[AIM OF THE EXERCISE]
Print, word for word, the stretch of the piece on how trees survive winter cold from "For such woody" through "but no more.".

[SOURCE DOCUMENT]
────────────────────────────────────────

As a warm-blooded creature, all I can conclude is that January is about basic survival. Howling wind, falling snow and plunging mercury has my old house’s furnace working double-time. I’m huddled under an afghan, counting on my laptop to keep me warm. Perhaps it would be easier to go dormant like the plants outside, which are just as alive as me yet somehow better equipped to beat the chill. So how can species such as oaks and maples, composed largely of water, survive double digit negative numbers while water itself freezes at a rather balmy 32 F?
For such woody plants, building up cold tolerance is a process. Stage one hardiness is triggered by the shortening daylight and cooler temperatures of autumn, which stop growth, encourage the shedding of leaves, and trigger other chemical reactions which are not completely understood. Just this decrease in light and temperature helps, allowing a stem to remain alive down to about 0 F, but no more.
Next comes something called “deep supercooling.” This ability to suppress the freezing of sap within plant cells is also somewhat of a mystery, but it allows many species to survive down to -40 F. Part of the secret here are recently discovered “anti-freeze” proteins, which inhibit the growth and recrystallization of ice within the living part of the cells. Certain animals can produce anti-freeze proteins, too, which led some scientists to insert an arctic flounder anti-freeze gene into sweet corn back in the ‘90’s, hoping to make a hardier crop. While such tinkering with Mother Nature gives some people the chills, growing corn in Alaska would be super-cool.

────────────────────────────────────────

[SOURCE MATERIAL]
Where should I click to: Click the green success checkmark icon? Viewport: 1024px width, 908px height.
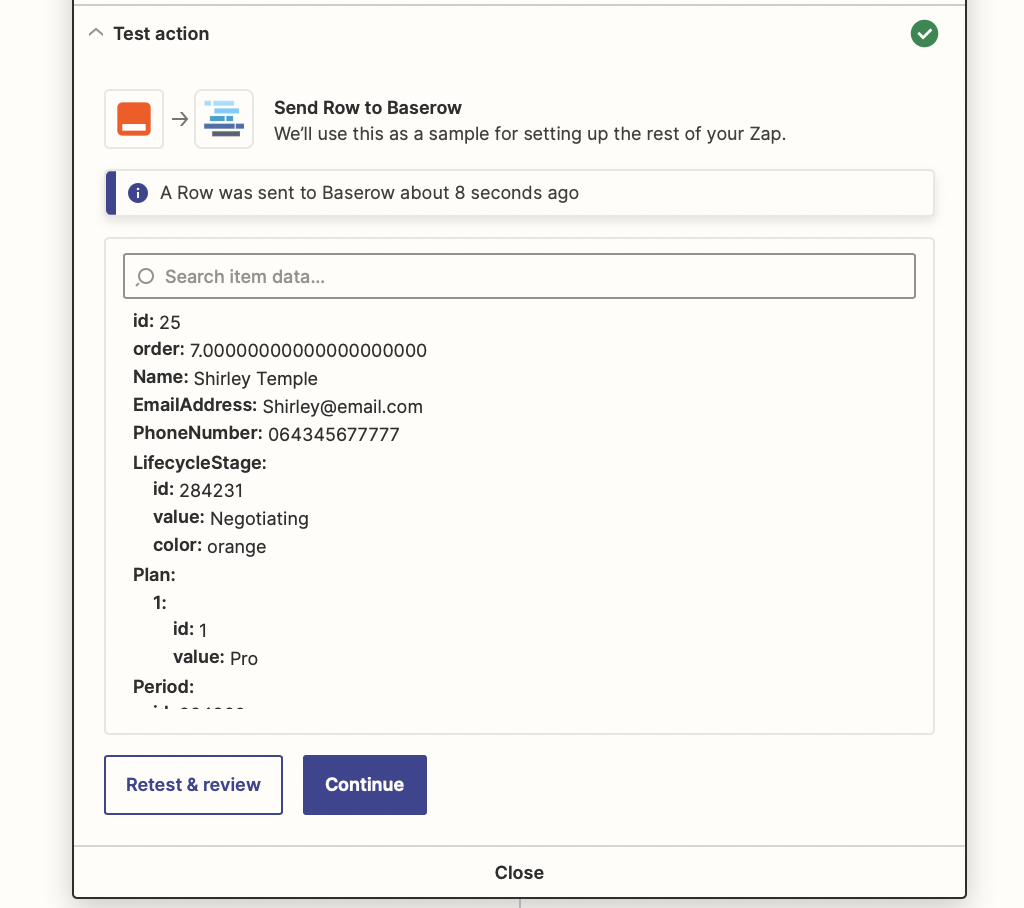(924, 34)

────────────────────────────────────────

[YOUR RESPONSE]
For such woody plants, building up cold tolerance is a process. Stage one hardiness is triggered by the shortening daylight and cooler temperatures of autumn, which stop growth, encourage the shedding of leaves, and trigger other chemical reactions which are not completely understood. Just this decrease in light and temperature helps, allowing a stem to remain alive down to about 0 F, but no more.